The fourth PPIG work in progress meeting was hosted (and skilfully organised) by Johanna Hunt, from the Department of Informatics of the University of Sussex between the 21st and 22nd February.
The aim of the workshop was to provide an informal forum to foster discussion of new and on-going projects within the area of the psychology of programming. As with all PPIG events, the interdisciplinary nature of the ‘organisation’ was highlighted with an introductory presentation by Thomas Green.
The first presentation, entitled, ‘Work practices and the economics and psychology of Software Testing’ by John Rooksby connected the importance of testing practice to some ethnographic studies of diagnostic practice he had conducted. John also presented an overview of the forthcoming annual workshop which is to be held in Lancaster University. He tempted us all with sumptuous images of Lancaster, the university, the venue and promised that a good time would be had by all.

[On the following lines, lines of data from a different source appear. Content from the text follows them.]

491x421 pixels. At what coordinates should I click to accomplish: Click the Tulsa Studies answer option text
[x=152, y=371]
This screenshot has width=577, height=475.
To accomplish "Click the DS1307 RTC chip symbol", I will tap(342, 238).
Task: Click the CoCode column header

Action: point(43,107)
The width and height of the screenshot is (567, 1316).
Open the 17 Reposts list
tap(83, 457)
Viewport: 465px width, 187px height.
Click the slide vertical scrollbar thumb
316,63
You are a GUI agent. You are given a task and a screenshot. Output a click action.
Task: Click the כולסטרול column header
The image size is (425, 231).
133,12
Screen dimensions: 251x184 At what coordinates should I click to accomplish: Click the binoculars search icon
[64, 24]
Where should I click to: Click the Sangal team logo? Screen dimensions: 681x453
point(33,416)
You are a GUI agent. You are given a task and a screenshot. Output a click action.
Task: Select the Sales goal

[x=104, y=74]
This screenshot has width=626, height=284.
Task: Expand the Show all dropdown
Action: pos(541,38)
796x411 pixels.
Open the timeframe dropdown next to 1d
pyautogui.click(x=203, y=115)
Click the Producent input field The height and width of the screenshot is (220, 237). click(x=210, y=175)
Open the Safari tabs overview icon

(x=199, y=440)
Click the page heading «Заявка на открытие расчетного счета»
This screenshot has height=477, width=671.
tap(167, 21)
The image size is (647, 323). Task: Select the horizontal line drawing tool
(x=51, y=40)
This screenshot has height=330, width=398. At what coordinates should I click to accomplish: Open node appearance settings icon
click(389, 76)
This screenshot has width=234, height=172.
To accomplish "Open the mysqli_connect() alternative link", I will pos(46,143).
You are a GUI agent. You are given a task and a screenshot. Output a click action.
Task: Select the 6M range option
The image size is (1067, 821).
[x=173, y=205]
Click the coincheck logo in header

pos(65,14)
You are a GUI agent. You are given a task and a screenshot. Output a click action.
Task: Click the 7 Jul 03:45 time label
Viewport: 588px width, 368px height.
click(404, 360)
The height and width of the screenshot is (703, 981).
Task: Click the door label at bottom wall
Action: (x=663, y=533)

The organiser of the work in progress workshop, Johanna Hunt, gave a thought provoking presentation how programmers of mixed ability levels can work together to solve a programming problem within an event known as a ‘Coding DoJo’. Pairs of programmers were randomly selected to work together for five minutes at a time before being changed. I found it interesting that the activity also occurred within the Brighton Arts festival, and that the resulting solutions were quite substantial in terms of their length. More information about what a DoJo is can be found on the CodingDojo website
Sharing of knowledge and wisdom is something that always happens at PPIG events. In this workshop a special slot was made for Judith Segal who talked about what she has been doing, what has inspired her and the challenges that she has faced. Judith described some of the areas in which she worked: beginning with algebra, looking at the understanding of recursion and the emergence of tutoring systems. Recently she has been performing qualitative studies of programmers working within science communities. Judith emphasised that both qualitative and quantitative approaches are equally useful and passed on to us her observation that people are sometimes more willing to help with research than you might expect.
A presentation by Chris Douce took us to a different dimension where he spoke about how the immersive virtual environment Second Life might be able to be used to teach certain aspects of Programming. Chris took us on a quick tour of the things that he found during a short period of investigation, taking us to a nightclub, a poster exhibition, a programming class, two libraries and a ‘sandbox’ area where you can build things. Potential uses may include introduction to what a programming language is, the use of ‘virtual quests’ and the potential to develop immersive animations of data structures and algorithms.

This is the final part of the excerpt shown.